List of tasks =
- a) In the pneumonia abstract, what was the mean time to reach clinical stability?
- b) Rewrite the pneumonia abstract starting with "Conclusion: Minimizing CPZ" and going on through "determining hospital discharge.", putting "outcome" in place of "prognosis".
- c) Does the pneumonia abstract support each statement? Answer yes or no for each, and quote the words that decide it. (i) The study was carried out in Kien Giang hospital. (ii) The sample consisted of 310 medical records. (iii) Streptococcus pneumoniae was the most common pathogenic bacterium found.

Supplied passage =
_ _ _ _

Purpose: This study aimed to (i) identify the pathogenic bacterial profile and Cefoperazone (CPZ) sensitivity; (ii) assess the therapeutic effectiveness of CPZ and (iii) determine factors associating with the treatment success.
Patients and methods: The retrospective study was conducted in Kien Giang hospital, Vietnam. Sample size was 210 medical records of community-acquired pneumonia (CAP) patients admitted to the hospital from January to December 2018. The Chi square and Fisher’s exact test were used to determine factors associating with the treatment success such as age, gender, comorbidities, levels of CAP severity respiratory rate, PaO2, and laboratory findings of blood tests. Statistical significance was at level α = 0.05.
Results: The main pathogenic bacteria were Klebsiella pneumoniae (29.1%), Streptococcus pneumoniae (26.7%) and Pseudomonas aeruginosa (14%), and were highly susceptible to CPZ. Mean duration of obtaining clinical stability was 3.01 days. The obtainment of clinical stability through CPZ monotherapy on the third, fifth and seventh day of treatment process accounted for 78.9%, 87.6% and 100% of total cases, respectively. CPZ achieved a highly successful rate in the monotherapy (79.07%) if the treatment was guided by antibiotic sensitivity testing results. The association between the treatment success and factors such as age, respiratory rate, and severity category of CAP were statistically significant (p<0.05).
Conclusion: Minimizing CPZ resistance, and CPZ overuse during CAP therapy is necessary. The factors associating with the success of therapy are useful in predicting the prognosis of CAP patients, planning the sequential therapy, and determining hospital discharge.

_ _ _ _

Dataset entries
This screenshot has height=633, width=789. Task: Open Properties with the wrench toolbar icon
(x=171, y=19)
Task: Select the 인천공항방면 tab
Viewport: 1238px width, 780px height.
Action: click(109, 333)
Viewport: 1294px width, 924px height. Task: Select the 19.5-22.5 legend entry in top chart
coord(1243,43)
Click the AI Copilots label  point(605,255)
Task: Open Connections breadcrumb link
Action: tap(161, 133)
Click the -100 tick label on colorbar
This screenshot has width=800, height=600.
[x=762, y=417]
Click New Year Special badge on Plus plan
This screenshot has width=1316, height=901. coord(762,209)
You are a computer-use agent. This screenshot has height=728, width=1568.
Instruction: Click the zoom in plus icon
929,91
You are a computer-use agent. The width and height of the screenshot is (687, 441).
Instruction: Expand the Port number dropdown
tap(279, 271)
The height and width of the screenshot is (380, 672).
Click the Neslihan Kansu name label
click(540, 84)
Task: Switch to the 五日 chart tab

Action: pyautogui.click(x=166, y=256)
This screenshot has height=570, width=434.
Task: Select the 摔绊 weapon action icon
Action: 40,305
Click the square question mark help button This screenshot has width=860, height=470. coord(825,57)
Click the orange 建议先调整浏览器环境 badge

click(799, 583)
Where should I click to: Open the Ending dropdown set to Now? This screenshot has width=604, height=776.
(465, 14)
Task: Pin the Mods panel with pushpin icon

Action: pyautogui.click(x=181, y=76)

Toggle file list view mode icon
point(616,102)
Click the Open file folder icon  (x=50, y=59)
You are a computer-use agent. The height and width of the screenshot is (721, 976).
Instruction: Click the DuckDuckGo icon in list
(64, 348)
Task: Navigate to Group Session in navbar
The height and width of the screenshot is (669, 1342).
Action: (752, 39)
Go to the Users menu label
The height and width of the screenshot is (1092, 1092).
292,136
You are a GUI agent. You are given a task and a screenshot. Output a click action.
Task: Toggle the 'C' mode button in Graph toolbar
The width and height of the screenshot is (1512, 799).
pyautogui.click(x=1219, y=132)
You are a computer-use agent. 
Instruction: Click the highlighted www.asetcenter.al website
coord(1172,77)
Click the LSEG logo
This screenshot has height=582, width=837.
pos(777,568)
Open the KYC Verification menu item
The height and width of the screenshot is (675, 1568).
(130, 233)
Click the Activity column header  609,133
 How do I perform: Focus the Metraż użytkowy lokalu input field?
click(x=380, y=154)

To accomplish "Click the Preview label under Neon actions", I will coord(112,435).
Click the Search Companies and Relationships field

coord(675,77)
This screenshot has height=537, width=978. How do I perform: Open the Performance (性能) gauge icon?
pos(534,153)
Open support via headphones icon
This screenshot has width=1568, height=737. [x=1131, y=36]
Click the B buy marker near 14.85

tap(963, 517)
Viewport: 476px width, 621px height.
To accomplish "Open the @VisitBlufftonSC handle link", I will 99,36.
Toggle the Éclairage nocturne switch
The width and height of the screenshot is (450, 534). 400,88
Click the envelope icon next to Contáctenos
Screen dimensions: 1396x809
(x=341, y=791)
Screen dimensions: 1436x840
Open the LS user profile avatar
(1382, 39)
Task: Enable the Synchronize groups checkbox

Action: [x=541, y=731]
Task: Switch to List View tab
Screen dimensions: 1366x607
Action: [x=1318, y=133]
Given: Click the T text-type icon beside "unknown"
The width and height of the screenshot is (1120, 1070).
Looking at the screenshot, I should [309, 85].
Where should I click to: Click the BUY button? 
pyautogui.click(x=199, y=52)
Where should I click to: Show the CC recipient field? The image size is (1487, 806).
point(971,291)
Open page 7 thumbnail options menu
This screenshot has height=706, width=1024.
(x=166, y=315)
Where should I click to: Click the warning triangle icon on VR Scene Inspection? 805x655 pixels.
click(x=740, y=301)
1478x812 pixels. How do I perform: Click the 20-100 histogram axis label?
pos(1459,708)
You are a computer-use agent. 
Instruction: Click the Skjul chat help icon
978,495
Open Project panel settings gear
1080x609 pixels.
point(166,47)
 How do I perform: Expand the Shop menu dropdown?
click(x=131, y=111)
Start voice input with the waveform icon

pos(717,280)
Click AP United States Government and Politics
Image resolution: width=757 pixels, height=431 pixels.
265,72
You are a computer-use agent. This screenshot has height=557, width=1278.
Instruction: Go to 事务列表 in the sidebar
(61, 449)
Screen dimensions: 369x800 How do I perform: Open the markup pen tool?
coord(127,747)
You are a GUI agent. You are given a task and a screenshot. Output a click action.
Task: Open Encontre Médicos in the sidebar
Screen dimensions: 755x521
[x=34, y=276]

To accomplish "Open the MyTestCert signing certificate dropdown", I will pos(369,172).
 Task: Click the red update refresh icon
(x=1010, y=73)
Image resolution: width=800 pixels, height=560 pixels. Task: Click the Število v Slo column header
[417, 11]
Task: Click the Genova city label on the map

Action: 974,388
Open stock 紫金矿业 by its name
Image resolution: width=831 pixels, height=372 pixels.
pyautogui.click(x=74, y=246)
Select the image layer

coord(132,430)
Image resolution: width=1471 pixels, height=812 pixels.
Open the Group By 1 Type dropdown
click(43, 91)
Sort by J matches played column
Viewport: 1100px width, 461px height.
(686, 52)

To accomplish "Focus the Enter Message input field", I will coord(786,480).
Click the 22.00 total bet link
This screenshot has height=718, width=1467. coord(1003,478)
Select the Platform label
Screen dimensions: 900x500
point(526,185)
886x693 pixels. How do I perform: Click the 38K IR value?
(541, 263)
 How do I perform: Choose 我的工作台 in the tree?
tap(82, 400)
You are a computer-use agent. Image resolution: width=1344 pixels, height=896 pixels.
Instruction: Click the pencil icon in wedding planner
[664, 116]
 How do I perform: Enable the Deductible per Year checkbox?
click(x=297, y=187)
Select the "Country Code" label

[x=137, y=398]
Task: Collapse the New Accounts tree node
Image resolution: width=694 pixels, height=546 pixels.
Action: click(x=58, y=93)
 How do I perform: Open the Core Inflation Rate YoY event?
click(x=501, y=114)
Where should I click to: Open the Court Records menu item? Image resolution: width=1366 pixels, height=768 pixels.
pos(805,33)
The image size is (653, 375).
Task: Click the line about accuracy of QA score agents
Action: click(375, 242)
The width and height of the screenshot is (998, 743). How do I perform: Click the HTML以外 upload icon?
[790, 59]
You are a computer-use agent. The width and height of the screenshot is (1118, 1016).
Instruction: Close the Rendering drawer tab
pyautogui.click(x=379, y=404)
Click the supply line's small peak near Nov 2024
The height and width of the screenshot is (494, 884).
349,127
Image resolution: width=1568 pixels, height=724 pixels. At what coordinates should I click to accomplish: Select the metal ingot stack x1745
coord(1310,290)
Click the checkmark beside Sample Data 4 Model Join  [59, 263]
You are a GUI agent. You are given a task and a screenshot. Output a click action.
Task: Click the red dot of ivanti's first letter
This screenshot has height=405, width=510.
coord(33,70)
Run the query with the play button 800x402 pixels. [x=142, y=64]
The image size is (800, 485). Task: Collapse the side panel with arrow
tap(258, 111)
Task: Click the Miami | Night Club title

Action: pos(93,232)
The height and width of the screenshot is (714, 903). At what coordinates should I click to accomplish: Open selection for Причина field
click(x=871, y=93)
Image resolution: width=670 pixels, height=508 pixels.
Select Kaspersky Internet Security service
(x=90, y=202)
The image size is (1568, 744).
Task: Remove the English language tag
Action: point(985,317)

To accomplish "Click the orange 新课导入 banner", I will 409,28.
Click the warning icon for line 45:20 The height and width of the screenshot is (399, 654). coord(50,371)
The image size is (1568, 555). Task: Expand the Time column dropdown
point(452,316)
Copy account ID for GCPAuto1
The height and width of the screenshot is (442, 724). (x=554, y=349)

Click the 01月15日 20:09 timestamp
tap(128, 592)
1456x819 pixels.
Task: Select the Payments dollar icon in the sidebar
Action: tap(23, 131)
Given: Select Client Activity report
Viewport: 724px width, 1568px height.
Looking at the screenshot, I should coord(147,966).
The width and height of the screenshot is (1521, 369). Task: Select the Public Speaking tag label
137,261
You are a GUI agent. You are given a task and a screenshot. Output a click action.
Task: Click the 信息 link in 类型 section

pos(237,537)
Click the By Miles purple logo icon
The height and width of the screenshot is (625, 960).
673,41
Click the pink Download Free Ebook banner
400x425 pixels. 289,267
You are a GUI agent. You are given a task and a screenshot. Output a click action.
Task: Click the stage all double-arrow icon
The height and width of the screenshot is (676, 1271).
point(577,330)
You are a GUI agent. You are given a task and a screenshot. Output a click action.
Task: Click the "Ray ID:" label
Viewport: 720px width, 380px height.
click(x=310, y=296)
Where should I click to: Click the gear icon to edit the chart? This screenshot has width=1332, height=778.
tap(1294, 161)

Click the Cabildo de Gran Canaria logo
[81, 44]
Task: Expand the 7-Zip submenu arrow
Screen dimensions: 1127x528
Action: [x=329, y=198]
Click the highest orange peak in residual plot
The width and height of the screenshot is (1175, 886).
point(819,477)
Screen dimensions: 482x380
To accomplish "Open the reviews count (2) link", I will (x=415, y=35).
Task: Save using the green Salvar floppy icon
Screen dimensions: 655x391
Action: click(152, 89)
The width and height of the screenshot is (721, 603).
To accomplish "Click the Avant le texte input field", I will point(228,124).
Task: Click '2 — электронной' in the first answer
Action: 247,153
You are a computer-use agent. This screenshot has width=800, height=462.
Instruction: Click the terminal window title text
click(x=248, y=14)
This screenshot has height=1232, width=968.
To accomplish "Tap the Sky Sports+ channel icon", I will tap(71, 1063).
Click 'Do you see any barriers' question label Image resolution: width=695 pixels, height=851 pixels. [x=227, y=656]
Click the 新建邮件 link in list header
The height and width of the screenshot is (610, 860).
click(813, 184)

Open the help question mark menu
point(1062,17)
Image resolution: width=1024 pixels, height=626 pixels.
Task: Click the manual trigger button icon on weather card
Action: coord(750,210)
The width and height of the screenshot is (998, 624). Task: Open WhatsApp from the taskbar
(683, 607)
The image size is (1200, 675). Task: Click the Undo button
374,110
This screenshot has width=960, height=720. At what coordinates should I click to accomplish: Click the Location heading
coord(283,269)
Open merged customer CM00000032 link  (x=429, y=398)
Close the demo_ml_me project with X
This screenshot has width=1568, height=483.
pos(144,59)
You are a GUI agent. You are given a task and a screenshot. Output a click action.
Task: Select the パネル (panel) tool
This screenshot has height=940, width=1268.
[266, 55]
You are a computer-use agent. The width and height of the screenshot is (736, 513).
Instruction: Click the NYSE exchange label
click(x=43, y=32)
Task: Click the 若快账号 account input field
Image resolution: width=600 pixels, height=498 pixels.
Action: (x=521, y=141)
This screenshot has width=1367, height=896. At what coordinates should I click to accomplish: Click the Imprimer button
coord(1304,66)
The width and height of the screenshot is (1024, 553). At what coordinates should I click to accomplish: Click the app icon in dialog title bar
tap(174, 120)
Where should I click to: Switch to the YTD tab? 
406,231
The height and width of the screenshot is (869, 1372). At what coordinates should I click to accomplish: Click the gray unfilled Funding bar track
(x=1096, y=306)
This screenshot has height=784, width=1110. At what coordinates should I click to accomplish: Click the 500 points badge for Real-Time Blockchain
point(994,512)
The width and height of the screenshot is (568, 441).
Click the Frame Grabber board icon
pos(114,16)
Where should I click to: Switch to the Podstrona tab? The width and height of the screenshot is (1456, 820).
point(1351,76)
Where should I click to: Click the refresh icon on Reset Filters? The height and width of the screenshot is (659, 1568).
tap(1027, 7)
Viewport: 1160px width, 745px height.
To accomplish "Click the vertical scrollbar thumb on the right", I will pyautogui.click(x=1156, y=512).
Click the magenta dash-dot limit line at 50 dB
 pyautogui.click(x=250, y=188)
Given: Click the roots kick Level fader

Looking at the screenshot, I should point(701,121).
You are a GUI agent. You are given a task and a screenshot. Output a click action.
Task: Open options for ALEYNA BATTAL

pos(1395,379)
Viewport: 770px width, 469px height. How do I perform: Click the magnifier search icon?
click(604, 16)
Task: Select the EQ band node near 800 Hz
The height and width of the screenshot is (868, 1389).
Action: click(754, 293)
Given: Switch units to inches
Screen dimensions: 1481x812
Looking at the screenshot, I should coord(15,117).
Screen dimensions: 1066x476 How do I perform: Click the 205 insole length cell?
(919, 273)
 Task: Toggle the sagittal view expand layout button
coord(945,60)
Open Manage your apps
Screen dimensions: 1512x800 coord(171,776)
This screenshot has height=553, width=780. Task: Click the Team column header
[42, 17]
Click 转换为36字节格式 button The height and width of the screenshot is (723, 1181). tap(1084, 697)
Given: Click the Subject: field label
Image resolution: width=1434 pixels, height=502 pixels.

_ _ _ _

Set of answers =
- a) 3.01 days.

- b)
Conclusion: Minimizing CPZ resistance, and CPZ overuse during CAP therapy is necessary. The factors associating with the success of therapy are useful in predicting the outcome of CAP patients, planning the sequential therapy, and determining hospital discharge.

- c)
(i) Yes: "The retrospective study was conducted in Kien Giang hospital, Vietnam."
(ii) No: "Sample size was 210 medical records"
(iii) No: "Klebsiella pneumoniae (29.1%), Streptococcus pneumoniae (26.7%)"